**PROBLEM DETAILS**
Please keep to the lines below from the one with "Viewport: 596px width, 369px height." through the one with "Click the Resource", and restate them word for word, ends included.

**Records from a dataset**
━━━━━━━━━━

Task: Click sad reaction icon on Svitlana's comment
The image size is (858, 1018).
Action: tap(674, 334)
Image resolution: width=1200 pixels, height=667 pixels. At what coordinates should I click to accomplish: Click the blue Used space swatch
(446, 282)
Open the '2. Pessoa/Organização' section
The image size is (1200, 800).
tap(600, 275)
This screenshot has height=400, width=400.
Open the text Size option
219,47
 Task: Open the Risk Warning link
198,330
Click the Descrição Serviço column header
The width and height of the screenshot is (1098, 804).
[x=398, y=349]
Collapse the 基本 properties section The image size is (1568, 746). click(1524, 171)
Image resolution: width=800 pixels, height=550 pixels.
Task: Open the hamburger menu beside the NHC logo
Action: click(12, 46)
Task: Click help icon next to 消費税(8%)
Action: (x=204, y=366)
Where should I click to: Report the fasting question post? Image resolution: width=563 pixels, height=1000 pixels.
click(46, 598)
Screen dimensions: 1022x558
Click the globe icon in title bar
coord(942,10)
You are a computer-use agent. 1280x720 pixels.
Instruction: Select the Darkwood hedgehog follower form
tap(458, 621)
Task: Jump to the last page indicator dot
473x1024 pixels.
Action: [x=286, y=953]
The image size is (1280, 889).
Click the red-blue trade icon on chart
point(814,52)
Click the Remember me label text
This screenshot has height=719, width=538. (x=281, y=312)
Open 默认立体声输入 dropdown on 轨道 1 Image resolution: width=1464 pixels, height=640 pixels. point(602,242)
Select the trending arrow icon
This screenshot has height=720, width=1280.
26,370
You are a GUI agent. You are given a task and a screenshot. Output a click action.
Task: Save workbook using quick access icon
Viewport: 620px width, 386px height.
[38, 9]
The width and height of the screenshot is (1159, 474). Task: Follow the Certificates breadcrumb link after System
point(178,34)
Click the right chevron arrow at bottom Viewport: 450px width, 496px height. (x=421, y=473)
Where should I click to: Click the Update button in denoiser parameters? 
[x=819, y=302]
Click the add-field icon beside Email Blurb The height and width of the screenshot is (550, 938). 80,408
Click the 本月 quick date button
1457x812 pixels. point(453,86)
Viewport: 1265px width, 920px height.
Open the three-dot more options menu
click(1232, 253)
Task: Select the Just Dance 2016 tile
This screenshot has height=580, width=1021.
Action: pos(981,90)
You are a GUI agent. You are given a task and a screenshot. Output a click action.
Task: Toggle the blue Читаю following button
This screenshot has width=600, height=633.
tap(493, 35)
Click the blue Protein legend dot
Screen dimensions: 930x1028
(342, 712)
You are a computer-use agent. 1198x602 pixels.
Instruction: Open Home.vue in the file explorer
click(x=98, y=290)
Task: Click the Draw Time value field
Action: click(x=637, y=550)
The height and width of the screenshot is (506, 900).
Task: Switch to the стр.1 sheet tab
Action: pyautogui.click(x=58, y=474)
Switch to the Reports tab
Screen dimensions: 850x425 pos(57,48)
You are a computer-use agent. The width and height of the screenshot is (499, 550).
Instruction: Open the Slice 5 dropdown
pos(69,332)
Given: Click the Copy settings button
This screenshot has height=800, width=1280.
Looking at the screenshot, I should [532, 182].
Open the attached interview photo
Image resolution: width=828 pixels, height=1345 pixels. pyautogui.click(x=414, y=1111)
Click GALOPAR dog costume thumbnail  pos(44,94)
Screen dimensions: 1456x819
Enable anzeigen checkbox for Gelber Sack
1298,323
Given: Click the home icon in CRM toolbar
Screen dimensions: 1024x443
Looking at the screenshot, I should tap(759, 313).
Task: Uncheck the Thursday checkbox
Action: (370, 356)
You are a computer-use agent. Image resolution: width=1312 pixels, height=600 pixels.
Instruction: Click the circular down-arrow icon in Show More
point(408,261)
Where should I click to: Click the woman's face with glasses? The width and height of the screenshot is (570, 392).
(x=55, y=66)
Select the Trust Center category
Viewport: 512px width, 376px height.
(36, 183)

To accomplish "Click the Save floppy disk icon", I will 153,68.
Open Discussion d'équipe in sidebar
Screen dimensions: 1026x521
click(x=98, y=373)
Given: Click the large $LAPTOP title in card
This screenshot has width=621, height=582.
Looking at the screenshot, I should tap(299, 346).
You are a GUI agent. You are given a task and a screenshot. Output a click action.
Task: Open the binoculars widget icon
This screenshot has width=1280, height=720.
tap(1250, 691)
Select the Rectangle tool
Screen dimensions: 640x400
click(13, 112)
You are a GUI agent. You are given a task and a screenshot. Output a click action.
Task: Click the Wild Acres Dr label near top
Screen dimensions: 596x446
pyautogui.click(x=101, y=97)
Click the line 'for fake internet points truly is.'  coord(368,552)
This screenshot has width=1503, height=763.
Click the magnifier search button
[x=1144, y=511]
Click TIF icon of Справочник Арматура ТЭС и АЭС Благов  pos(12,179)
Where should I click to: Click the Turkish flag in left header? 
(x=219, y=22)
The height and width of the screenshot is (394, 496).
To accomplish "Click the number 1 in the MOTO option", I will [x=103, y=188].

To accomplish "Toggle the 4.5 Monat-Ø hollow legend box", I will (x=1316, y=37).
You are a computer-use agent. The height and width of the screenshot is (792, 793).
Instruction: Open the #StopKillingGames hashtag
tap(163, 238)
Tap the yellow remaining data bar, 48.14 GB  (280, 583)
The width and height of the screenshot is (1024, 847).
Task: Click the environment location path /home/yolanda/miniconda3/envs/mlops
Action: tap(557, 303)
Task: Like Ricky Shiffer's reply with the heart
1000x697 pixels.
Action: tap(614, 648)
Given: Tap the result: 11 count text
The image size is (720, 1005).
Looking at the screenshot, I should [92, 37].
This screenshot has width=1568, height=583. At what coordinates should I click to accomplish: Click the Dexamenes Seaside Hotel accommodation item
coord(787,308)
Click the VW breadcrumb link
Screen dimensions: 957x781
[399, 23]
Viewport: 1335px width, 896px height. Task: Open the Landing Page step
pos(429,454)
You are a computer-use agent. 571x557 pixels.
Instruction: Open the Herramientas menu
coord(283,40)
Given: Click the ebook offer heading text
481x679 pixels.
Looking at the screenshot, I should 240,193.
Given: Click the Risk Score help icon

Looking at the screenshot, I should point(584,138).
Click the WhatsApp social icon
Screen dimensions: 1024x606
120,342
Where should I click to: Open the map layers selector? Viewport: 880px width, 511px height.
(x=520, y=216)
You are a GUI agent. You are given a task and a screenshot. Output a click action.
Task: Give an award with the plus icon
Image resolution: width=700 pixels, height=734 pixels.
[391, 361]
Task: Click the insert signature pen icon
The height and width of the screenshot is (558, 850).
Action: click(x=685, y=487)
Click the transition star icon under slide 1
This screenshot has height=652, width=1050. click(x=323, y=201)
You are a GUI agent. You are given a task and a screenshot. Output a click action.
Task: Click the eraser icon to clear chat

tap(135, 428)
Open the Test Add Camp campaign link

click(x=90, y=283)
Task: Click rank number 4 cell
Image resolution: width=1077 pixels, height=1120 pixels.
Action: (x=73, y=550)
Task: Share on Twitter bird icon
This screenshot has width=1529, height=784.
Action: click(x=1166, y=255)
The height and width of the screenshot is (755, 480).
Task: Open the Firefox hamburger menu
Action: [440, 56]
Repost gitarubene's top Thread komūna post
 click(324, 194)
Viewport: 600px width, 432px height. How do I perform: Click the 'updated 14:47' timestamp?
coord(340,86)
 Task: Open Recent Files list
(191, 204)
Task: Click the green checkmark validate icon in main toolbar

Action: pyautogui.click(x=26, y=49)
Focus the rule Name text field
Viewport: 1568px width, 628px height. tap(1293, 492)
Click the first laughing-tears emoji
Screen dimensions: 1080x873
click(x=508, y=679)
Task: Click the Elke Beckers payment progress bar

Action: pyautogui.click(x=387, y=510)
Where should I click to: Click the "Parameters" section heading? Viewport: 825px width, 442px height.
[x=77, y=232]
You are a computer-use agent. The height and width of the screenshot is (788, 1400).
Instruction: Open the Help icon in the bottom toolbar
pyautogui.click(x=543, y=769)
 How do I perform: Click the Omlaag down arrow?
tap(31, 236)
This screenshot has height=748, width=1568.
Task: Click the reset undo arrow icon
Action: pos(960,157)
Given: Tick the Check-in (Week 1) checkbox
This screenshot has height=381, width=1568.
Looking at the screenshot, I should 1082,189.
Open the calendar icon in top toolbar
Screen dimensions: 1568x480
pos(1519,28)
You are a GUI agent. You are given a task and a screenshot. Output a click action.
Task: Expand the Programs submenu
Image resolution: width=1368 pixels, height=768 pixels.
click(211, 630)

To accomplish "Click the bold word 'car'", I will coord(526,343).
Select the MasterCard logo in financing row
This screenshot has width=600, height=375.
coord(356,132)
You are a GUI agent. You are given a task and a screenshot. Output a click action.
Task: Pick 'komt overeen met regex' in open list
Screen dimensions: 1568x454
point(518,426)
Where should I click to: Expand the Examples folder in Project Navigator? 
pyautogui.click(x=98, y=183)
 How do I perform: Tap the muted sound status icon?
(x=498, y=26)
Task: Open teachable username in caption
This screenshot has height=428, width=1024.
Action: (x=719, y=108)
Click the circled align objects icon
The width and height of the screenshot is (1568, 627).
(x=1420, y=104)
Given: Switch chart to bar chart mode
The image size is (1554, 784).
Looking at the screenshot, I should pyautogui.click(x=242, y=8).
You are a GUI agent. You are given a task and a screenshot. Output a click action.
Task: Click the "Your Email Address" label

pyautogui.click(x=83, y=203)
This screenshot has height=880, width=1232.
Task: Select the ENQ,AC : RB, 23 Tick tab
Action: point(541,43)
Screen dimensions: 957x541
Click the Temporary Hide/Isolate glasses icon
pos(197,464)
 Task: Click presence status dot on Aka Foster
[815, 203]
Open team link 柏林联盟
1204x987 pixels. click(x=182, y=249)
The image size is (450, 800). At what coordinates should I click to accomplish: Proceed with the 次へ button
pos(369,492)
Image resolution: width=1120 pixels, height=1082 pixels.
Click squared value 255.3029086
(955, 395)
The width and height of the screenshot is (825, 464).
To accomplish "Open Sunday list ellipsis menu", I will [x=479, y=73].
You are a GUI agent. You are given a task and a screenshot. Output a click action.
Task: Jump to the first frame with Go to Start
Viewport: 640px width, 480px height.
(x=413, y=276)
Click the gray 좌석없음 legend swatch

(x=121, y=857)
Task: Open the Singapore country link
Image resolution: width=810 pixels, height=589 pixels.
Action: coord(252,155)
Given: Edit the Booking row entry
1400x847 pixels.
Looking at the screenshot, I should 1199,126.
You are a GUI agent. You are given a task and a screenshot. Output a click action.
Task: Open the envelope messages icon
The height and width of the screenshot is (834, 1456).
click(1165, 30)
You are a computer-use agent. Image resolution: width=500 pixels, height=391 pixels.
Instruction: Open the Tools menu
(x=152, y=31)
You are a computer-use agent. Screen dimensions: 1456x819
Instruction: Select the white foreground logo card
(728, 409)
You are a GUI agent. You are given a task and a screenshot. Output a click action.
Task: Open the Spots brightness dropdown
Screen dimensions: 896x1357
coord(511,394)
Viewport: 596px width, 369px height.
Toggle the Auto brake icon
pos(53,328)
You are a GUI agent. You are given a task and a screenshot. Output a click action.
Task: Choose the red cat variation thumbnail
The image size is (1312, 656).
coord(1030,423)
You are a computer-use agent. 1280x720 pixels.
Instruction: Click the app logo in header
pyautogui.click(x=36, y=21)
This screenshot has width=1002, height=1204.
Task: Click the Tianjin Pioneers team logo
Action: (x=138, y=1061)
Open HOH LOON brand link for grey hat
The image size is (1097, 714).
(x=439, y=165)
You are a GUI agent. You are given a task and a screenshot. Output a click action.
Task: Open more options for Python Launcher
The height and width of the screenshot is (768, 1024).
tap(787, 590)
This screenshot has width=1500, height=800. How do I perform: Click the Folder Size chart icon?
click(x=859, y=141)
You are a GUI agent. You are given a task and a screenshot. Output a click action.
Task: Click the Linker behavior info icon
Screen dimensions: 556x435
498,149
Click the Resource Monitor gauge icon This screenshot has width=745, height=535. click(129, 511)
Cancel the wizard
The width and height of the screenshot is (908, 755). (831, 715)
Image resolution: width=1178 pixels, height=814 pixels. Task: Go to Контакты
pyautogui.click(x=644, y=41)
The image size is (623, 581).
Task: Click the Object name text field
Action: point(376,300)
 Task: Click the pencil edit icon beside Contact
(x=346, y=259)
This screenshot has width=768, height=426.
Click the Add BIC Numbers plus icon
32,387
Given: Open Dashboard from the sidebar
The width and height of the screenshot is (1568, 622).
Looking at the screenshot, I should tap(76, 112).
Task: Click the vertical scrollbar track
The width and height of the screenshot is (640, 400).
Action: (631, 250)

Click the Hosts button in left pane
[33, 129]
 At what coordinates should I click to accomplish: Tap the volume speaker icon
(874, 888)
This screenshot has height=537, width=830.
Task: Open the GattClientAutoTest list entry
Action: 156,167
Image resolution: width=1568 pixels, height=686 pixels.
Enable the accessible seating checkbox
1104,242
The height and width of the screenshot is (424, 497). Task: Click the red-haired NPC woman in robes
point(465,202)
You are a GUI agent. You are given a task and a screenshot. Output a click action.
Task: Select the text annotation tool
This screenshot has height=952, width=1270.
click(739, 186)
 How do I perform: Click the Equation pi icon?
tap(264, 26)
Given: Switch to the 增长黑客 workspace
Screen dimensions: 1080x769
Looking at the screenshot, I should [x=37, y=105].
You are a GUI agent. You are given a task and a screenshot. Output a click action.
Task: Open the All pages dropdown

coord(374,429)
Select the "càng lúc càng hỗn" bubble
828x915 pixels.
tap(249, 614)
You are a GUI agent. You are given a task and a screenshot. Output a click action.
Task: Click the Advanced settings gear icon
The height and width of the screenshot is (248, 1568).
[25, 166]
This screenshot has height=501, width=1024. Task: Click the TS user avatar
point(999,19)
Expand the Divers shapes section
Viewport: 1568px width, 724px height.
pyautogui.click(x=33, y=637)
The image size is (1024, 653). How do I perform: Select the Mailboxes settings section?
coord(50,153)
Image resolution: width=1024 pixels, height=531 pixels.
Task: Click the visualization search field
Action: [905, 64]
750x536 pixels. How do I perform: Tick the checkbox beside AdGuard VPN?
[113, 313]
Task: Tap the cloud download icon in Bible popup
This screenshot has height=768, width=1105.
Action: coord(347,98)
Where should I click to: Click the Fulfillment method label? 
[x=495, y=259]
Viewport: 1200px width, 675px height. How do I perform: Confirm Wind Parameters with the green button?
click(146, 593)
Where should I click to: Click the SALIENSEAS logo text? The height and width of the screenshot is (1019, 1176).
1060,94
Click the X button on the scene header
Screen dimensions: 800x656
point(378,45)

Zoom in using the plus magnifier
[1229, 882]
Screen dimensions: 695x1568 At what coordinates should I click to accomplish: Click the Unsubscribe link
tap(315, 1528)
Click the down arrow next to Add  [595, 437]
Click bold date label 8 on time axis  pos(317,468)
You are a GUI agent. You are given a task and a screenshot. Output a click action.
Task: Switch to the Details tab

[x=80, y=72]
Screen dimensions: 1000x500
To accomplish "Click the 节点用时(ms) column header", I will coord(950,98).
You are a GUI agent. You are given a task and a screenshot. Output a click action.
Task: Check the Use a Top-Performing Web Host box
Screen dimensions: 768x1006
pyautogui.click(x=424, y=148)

━━━━━━━━━━

**WRITTEN RESPONSE**
Viewport: 596px width, 369px height.
Toggle the Auto brake icon
pos(53,328)
You are a GUI agent. You are given a task and a screenshot. Output a click action.
Task: Choose the red cat variation thumbnail
The image size is (1312, 656).
coord(1030,423)
You are a computer-use agent. 1280x720 pixels.
Instruction: Click the app logo in header
pyautogui.click(x=36, y=21)
This screenshot has width=1002, height=1204.
Task: Click the Tianjin Pioneers team logo
Action: (x=138, y=1061)
Open HOH LOON brand link for grey hat
The image size is (1097, 714).
(x=439, y=165)
You are a GUI agent. You are given a task and a screenshot. Output a click action.
Task: Open more options for Python Launcher
The height and width of the screenshot is (768, 1024).
tap(787, 590)
This screenshot has width=1500, height=800. How do I perform: Click the Folder Size chart icon?
click(x=859, y=141)
You are a GUI agent. You are given a task and a screenshot. Output a click action.
Task: Click the Linker behavior info icon
Screen dimensions: 556x435
498,149
Click the Resource Monitor gauge icon This screenshot has width=745, height=535. click(129, 511)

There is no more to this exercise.